- YOUR OBJECTIVE
What are the lines from the one with "480x520 pixels." through the end of the records below, written out exactly and without the pictures?

- Stored items
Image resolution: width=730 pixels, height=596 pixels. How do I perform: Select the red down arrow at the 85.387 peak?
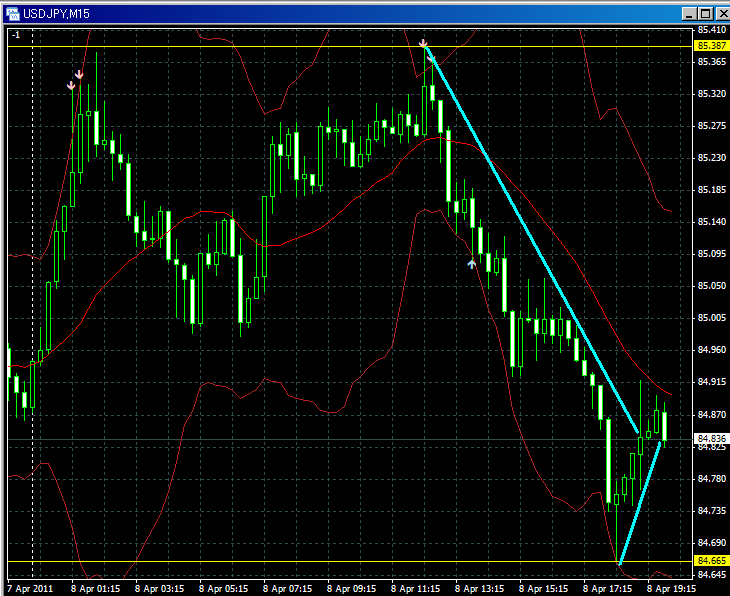424,43
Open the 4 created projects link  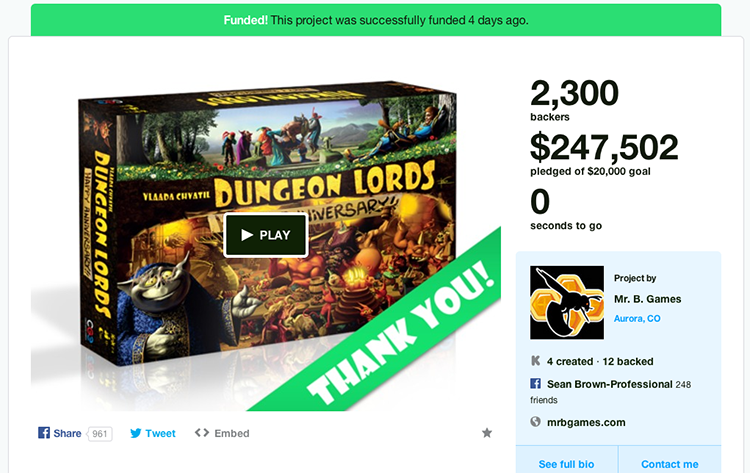570,362
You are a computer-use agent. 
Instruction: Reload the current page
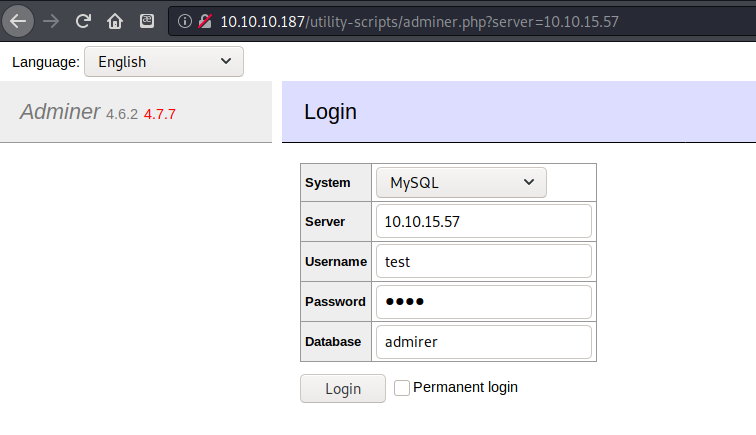click(83, 20)
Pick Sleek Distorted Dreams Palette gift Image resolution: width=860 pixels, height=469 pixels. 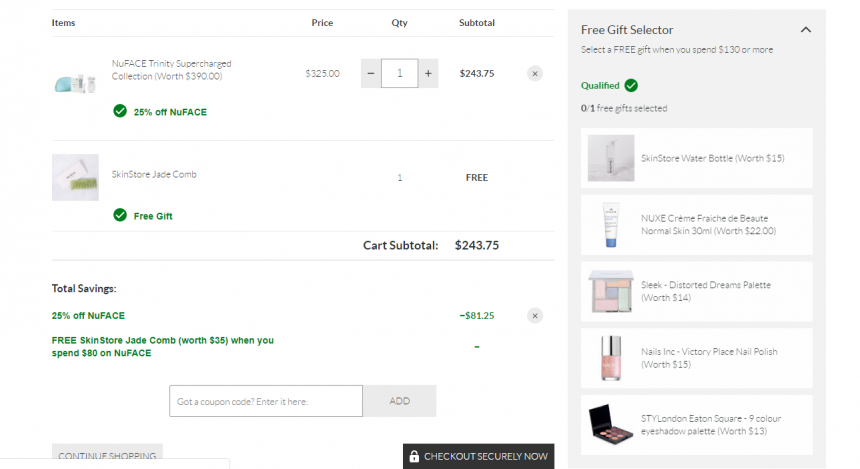coord(697,291)
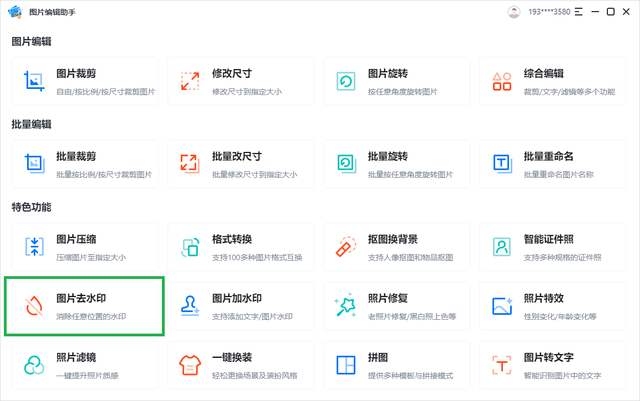This screenshot has height=401, width=640.
Task: Open 图片加水印 add watermark tool
Action: click(237, 306)
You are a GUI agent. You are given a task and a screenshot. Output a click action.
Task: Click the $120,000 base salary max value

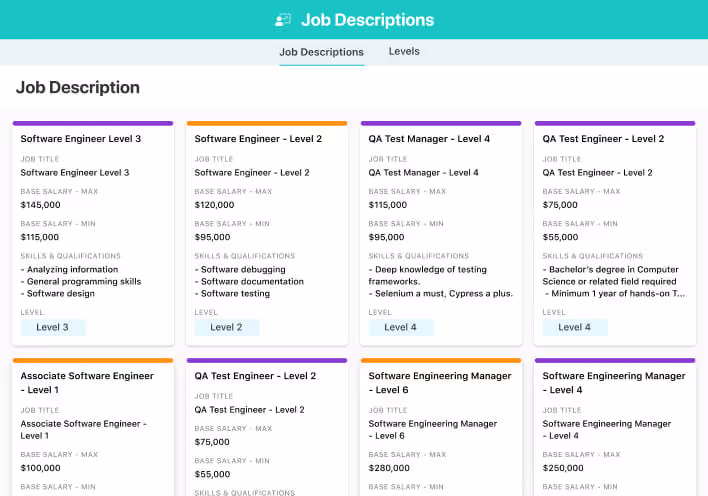(x=214, y=205)
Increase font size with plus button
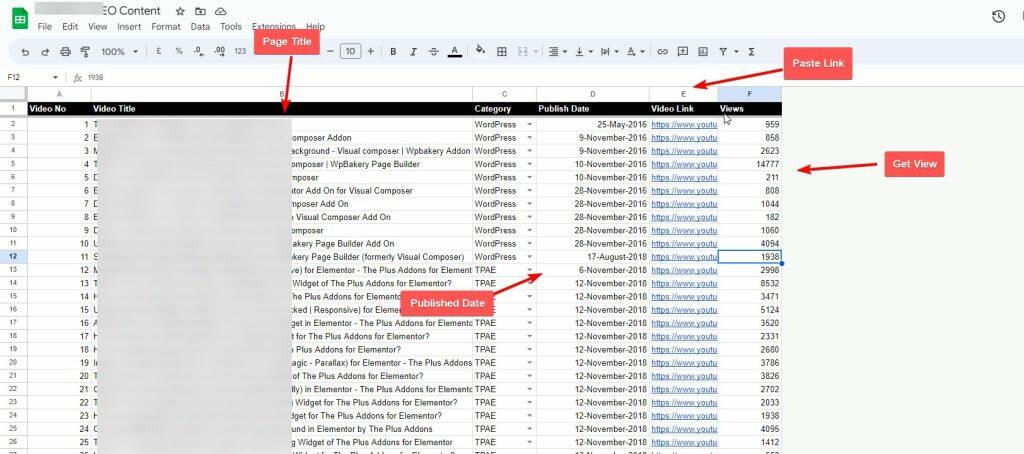This screenshot has width=1024, height=454. click(371, 51)
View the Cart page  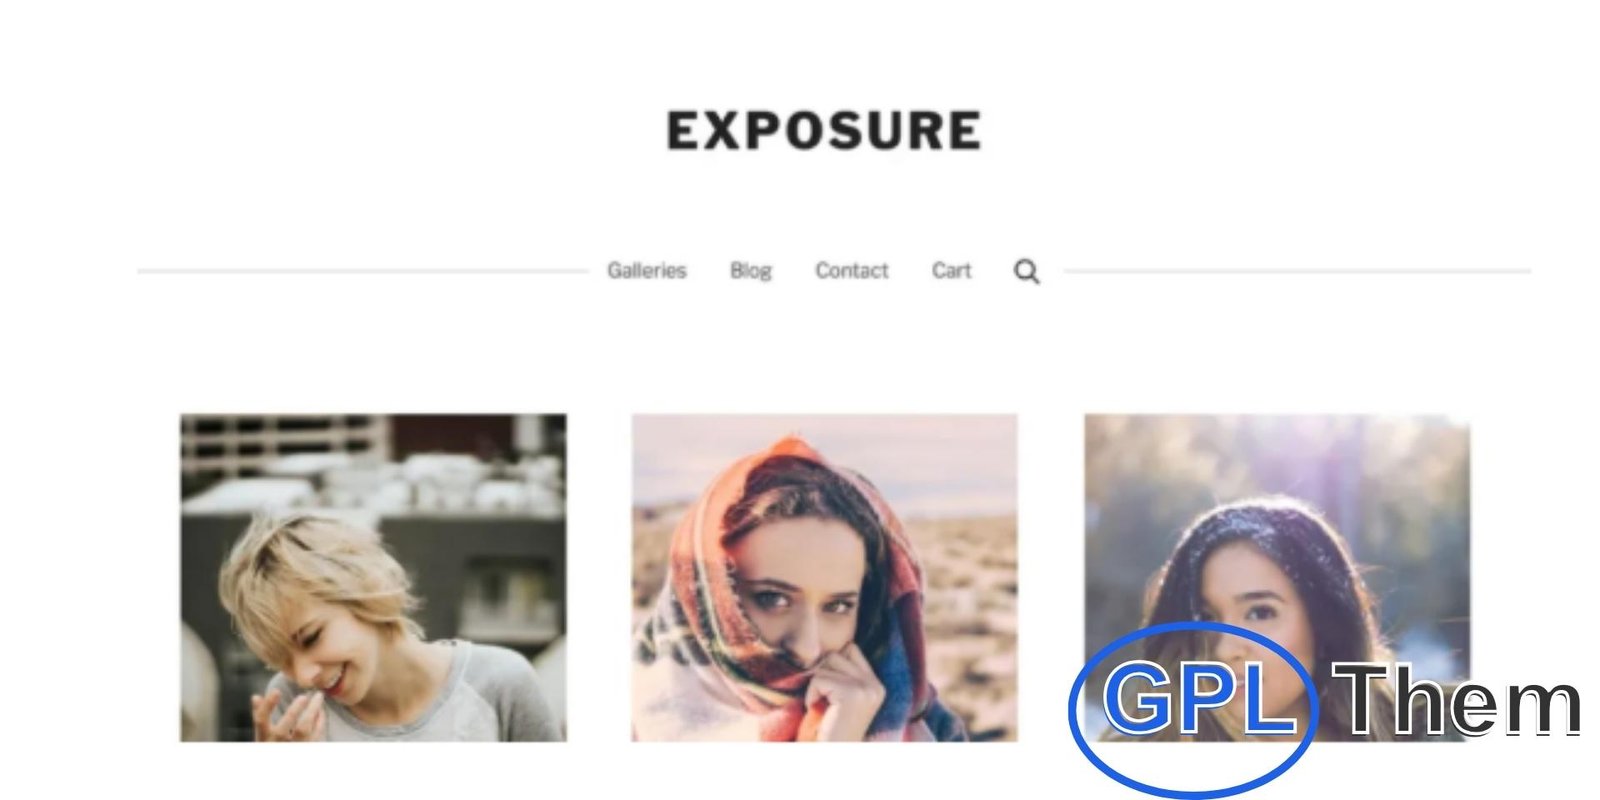click(x=952, y=271)
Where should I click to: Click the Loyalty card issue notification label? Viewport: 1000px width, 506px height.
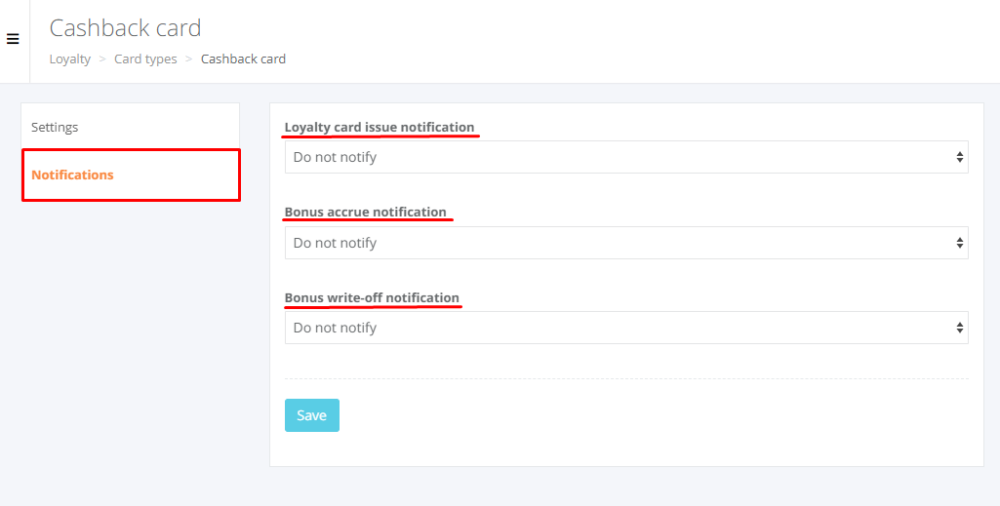click(x=379, y=127)
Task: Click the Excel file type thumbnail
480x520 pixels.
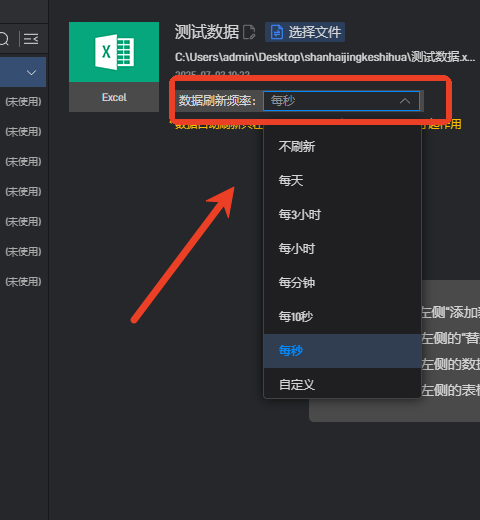Action: pyautogui.click(x=114, y=67)
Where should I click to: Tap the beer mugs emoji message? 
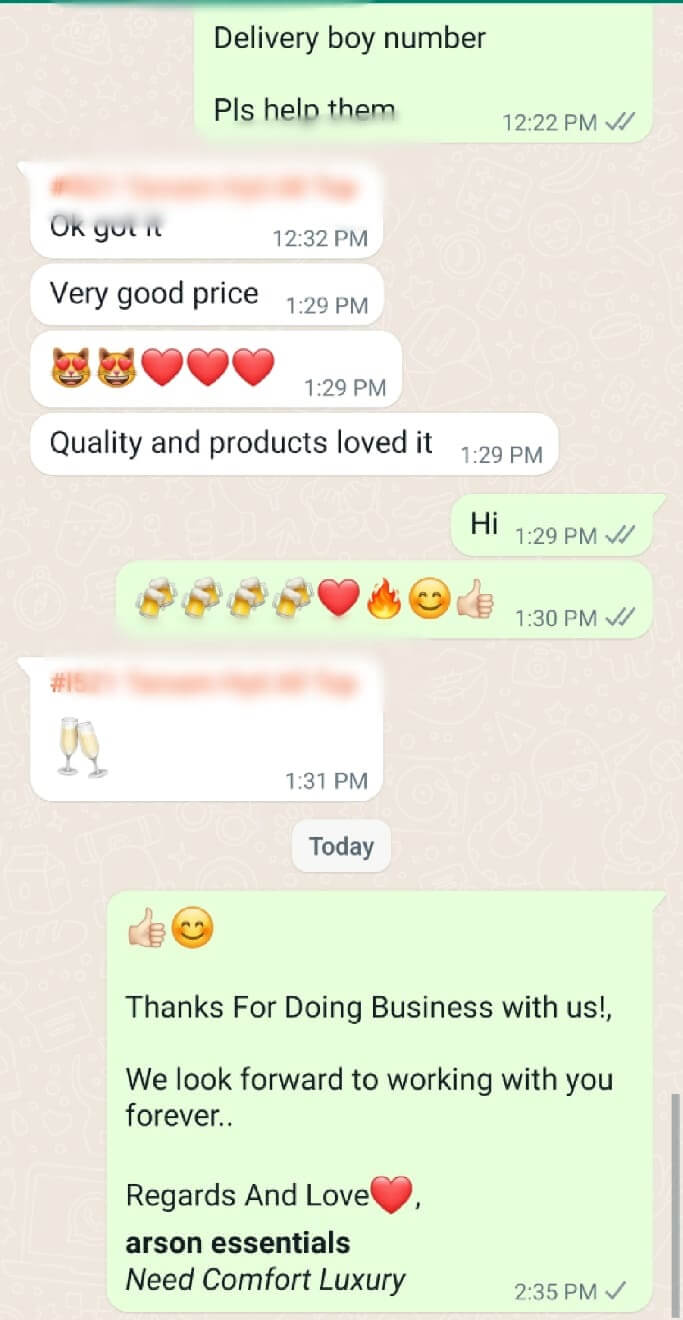click(x=384, y=599)
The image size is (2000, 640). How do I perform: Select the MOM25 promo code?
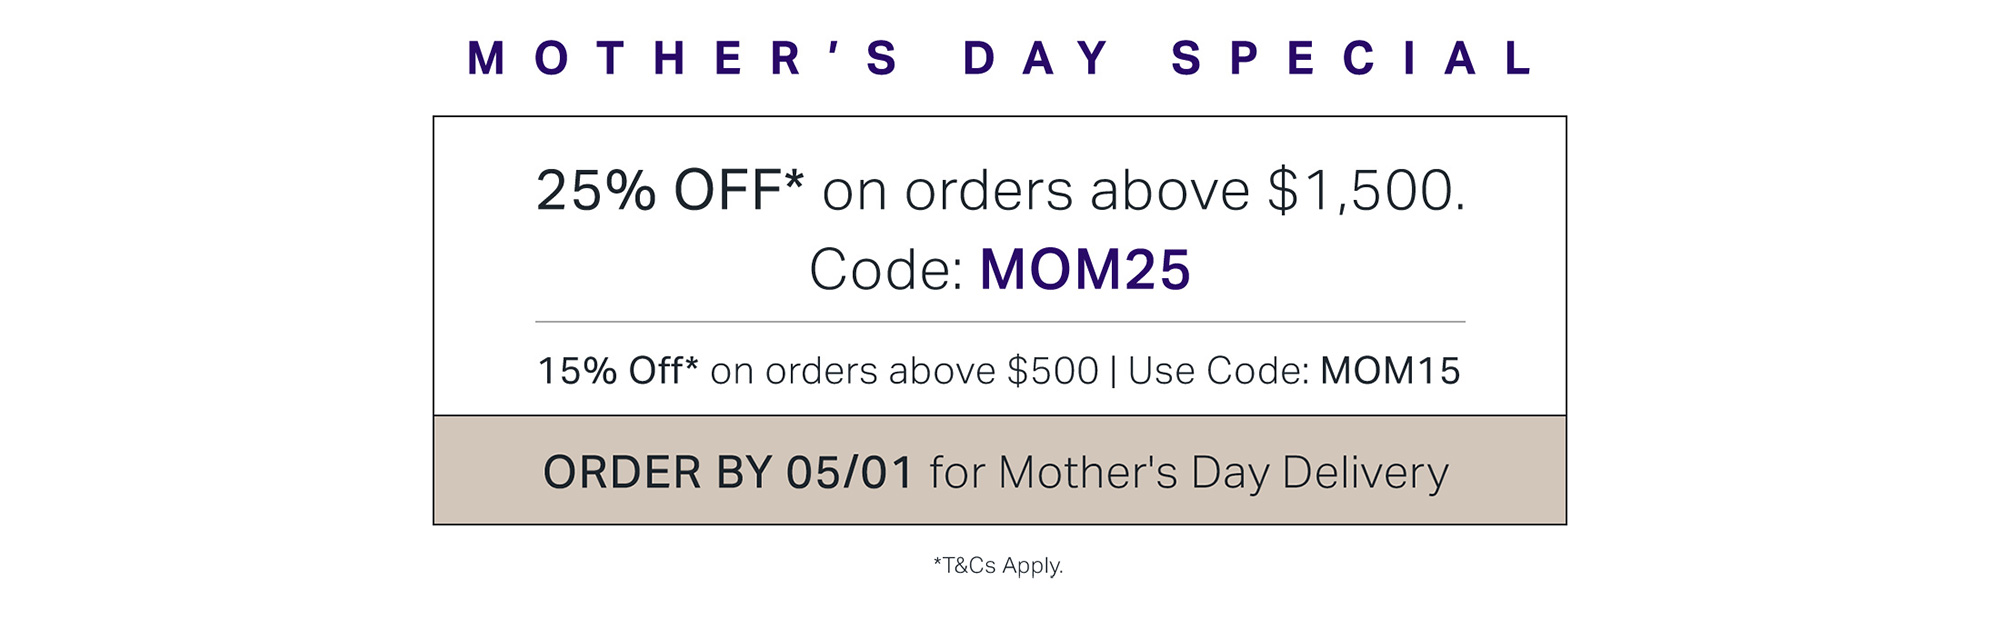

- YOUR RESPONSE
480x520 pixels.
Action: pyautogui.click(x=114, y=67)
Where should I click to: Tap the beer mugs emoji message? 
click(x=384, y=599)
The image size is (2000, 640). How do I perform: Select the MOM25 promo code?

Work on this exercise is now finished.